The problem.
Within the data that follows, set down exactly the lines from the one containing "Task: Decrease the FPS value with down arrow" through the one containing "Given: Open author Benedict Wells link", both ends included.

Provided data.
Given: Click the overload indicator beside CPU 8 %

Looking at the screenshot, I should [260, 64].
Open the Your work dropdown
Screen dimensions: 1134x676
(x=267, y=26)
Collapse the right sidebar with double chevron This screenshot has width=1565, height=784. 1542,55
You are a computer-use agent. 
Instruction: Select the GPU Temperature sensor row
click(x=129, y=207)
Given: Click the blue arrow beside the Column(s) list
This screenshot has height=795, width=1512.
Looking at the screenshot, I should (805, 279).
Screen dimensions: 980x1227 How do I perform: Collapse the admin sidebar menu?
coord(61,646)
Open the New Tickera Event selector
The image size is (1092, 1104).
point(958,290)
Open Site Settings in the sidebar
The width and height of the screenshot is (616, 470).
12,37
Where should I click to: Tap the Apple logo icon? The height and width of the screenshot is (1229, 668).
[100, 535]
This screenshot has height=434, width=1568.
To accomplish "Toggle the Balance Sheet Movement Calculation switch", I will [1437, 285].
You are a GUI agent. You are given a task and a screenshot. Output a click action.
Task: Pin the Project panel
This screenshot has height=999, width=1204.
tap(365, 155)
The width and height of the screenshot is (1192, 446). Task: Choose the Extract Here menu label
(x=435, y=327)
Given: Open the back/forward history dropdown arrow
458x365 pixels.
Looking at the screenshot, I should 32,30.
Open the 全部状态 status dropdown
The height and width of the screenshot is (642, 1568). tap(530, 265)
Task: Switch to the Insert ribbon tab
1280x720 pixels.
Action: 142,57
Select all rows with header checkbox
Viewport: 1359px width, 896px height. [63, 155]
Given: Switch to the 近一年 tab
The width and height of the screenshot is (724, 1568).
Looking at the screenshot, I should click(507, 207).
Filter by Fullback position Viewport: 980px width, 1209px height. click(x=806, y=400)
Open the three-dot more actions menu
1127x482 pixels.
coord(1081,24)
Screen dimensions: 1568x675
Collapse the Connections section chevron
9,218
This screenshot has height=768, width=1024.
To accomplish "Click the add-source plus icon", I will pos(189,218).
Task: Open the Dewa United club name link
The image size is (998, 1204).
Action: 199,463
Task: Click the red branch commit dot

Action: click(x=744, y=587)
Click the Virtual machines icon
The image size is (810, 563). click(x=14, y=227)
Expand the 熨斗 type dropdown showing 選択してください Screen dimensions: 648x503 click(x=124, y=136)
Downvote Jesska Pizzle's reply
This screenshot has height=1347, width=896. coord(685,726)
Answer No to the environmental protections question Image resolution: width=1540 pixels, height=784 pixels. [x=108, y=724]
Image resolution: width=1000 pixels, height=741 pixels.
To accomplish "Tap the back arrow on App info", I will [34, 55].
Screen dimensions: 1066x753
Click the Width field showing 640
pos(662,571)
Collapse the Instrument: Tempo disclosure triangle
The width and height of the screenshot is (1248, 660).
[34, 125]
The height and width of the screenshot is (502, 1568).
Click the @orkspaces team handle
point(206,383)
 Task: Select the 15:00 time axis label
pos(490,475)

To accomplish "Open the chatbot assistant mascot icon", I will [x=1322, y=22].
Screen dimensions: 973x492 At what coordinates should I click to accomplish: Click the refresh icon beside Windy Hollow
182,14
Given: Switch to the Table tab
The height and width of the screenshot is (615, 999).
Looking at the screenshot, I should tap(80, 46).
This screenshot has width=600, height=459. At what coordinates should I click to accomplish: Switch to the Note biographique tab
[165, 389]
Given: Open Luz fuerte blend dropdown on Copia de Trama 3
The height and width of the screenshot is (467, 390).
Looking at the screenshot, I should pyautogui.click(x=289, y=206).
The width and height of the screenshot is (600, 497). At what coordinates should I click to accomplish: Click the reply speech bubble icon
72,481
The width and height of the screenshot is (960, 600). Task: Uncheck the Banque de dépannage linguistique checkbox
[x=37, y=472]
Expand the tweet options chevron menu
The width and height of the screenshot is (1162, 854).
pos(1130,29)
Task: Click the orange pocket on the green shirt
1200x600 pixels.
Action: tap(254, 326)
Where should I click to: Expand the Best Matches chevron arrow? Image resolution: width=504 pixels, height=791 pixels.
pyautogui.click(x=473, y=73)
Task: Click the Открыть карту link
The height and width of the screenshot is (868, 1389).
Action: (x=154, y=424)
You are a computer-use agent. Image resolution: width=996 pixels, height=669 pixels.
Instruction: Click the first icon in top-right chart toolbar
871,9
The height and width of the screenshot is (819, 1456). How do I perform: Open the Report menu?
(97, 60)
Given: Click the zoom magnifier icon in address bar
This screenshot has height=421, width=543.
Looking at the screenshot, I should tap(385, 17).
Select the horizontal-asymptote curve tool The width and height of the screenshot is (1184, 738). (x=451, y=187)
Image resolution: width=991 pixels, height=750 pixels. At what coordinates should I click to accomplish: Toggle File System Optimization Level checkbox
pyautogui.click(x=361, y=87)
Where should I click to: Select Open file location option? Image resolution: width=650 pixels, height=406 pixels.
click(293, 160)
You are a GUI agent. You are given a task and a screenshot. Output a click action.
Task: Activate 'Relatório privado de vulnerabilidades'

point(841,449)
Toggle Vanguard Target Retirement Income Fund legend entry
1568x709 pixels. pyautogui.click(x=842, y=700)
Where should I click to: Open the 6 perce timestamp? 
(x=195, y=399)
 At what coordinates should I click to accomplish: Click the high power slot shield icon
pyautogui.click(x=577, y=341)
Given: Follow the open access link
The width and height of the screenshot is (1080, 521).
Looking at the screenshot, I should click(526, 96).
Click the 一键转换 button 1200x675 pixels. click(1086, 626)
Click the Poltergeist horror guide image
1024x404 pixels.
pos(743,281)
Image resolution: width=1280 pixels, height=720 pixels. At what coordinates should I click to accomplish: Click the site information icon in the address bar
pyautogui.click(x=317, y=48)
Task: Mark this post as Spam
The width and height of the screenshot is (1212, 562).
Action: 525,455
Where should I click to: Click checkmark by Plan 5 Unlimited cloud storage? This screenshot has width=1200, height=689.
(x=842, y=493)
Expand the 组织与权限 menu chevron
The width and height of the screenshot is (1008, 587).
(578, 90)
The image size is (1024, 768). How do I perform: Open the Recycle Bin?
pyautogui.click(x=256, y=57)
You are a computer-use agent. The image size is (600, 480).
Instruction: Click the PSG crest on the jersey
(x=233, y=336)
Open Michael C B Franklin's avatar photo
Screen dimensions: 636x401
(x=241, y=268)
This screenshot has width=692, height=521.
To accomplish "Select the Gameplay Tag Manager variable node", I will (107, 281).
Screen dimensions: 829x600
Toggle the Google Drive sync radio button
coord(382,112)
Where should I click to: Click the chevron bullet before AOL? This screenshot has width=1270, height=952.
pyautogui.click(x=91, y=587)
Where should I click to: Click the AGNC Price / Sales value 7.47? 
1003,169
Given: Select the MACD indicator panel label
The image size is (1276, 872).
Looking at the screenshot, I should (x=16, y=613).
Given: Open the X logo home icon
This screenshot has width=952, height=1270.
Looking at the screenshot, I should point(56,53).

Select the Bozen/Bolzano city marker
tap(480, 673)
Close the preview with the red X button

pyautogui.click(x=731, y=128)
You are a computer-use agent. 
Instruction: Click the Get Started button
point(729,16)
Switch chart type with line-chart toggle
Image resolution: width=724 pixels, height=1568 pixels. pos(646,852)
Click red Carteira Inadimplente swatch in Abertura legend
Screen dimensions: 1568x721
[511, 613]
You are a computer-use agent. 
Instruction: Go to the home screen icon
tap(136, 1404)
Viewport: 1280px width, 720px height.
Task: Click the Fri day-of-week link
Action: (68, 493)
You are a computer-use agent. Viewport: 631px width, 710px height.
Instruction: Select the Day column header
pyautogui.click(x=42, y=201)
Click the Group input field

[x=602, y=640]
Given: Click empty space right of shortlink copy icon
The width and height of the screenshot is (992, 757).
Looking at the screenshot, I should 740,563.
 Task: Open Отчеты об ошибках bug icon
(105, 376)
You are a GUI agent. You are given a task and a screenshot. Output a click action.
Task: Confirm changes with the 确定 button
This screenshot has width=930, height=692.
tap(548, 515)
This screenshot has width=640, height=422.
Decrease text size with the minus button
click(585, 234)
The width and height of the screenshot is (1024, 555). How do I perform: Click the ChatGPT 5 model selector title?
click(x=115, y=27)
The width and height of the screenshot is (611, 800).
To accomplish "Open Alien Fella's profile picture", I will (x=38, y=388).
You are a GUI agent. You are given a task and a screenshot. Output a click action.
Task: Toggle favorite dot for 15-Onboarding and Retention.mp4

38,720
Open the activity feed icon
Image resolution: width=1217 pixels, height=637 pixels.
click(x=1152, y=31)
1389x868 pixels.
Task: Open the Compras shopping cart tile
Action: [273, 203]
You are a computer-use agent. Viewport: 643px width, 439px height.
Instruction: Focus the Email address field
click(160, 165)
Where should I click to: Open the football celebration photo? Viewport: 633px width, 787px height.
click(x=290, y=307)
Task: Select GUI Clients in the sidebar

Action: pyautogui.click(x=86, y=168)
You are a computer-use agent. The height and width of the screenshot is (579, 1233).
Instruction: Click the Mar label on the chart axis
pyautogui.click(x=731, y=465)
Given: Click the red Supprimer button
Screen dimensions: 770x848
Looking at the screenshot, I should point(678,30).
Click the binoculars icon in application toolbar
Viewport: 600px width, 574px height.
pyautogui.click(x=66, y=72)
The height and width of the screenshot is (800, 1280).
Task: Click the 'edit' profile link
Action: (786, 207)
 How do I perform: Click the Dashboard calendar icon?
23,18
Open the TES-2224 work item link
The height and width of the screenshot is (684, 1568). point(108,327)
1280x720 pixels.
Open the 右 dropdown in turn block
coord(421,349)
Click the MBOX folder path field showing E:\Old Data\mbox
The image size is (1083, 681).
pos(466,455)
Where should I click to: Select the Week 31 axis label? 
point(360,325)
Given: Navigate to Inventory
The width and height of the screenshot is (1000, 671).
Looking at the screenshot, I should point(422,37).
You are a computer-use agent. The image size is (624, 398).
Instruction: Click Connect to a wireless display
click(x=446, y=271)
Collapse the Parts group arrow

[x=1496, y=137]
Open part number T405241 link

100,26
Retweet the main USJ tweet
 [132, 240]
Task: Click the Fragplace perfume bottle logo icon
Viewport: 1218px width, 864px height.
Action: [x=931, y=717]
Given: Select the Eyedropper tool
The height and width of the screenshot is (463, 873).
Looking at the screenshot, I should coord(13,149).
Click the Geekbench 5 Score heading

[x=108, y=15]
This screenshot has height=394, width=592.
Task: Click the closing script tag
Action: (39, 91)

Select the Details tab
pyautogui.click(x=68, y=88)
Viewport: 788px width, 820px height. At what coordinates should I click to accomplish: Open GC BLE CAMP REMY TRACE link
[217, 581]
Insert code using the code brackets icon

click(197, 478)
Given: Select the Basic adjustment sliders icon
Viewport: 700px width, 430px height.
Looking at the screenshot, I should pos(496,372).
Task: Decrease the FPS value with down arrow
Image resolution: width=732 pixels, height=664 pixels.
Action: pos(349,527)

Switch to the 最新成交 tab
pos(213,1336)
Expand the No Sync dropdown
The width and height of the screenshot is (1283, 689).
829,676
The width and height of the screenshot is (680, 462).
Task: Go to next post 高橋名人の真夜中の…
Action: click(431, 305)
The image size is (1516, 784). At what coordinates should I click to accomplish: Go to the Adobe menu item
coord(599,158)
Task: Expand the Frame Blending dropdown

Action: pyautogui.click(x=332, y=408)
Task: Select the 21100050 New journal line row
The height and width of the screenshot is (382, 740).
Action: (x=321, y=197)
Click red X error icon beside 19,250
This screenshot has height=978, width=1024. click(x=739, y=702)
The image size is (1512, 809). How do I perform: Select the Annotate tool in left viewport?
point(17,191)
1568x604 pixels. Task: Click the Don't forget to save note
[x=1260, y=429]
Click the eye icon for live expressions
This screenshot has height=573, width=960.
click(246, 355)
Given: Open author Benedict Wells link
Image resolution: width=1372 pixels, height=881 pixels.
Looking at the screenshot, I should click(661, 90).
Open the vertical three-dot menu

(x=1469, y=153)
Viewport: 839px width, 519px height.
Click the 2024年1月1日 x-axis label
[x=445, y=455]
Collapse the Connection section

Result.
Task: Decrease the FPS value with down arrow
Image resolution: width=732 pixels, height=664 pixels.
Action: pos(349,527)

Switch to the 最新成交 tab
pos(213,1336)
Expand the No Sync dropdown
The width and height of the screenshot is (1283, 689).
829,676
The width and height of the screenshot is (680, 462).
Task: Go to next post 高橋名人の真夜中の…
Action: click(431, 305)
The image size is (1516, 784). At what coordinates should I click to accomplish: Go to the Adobe menu item
coord(599,158)
Task: Expand the Frame Blending dropdown

Action: pyautogui.click(x=332, y=408)
Task: Select the 21100050 New journal line row
The height and width of the screenshot is (382, 740).
Action: (x=321, y=197)
Click red X error icon beside 19,250
This screenshot has height=978, width=1024. click(x=739, y=702)
The image size is (1512, 809). How do I perform: Select the Annotate tool in left viewport?
point(17,191)
1568x604 pixels. Task: Click the Don't forget to save note
[x=1260, y=429]
Click the eye icon for live expressions
This screenshot has height=573, width=960.
click(246, 355)
Given: Open author Benedict Wells link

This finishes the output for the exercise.